El crecimiento acelerado de la infraestructura digital, impulsado principalmente por el despliegue de la inteligencia artificial, está generando tensiones significativas entre el desarrollo tecnológico y la sostenibilidad ambiental. Diversos informes señalan que los centros de datos están agotando recursos hídricos críticos, lo que provoca problemas operativos y sociales en comunidades enteras.
Impacto hídrico y falta de regulación
Uno de los puntos más críticos es el consumo desmedido de agua para el enfriamiento de los servidores. En Georgia, se ha denunciado un caso donde un mega centro de datos ha utilizado agua de manera irregular sin enfrentar sanciones económicas. Esta situación resulta particularmente controversial en contextos donde se exige a la ciudadanía el ahorro del recurso, mientras que estas instalaciones consumen millones de litros sin que existan controles estrictos.
Conflictos comunitarios y contaminación acústica
Más allá del consumo de agua, la proliferación de centros de datos dedicados a la IA ha introducido nuevos problemas de convivencia. La contaminación sonora generada por estas instalaciones ha provocado un aumento en las protestas de los residentes locales, quienes denuncian el impacto negativo en su calidad de vida.

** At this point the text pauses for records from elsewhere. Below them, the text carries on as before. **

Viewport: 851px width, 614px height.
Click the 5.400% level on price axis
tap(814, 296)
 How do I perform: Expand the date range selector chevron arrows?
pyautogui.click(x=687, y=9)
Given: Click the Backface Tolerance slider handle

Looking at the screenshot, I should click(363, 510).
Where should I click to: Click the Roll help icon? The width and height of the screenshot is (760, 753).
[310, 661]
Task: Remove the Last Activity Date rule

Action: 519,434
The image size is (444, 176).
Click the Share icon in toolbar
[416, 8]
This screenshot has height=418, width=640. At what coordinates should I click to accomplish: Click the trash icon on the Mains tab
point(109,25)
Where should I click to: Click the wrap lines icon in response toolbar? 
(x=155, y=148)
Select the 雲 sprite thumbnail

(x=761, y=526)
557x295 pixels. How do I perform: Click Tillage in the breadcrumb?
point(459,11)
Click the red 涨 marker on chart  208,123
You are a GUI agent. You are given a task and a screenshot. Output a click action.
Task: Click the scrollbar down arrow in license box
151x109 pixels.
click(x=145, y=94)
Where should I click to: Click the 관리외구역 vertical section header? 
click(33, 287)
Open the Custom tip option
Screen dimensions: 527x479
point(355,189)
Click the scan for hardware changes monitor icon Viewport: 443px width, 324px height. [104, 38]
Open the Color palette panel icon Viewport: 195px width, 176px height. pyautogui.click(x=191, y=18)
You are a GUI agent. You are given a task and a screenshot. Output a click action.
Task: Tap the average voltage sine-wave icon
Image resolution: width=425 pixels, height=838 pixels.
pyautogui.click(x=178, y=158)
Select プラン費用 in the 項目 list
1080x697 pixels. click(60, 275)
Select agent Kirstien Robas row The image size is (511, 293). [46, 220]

Hacia una integración eficiente en las redes
A pesar de los desafíos ambientales y sociales, existe una oportunidad de optimización desde la perspectiva de la infraestructura. Se plantea que los centros de datos pueden transformarse en recursos activos para las redes, permitiendo que su integración sea más beneficiosa para la estabilidad y eficiencia de los sistemas energéticos y de comunicaciones.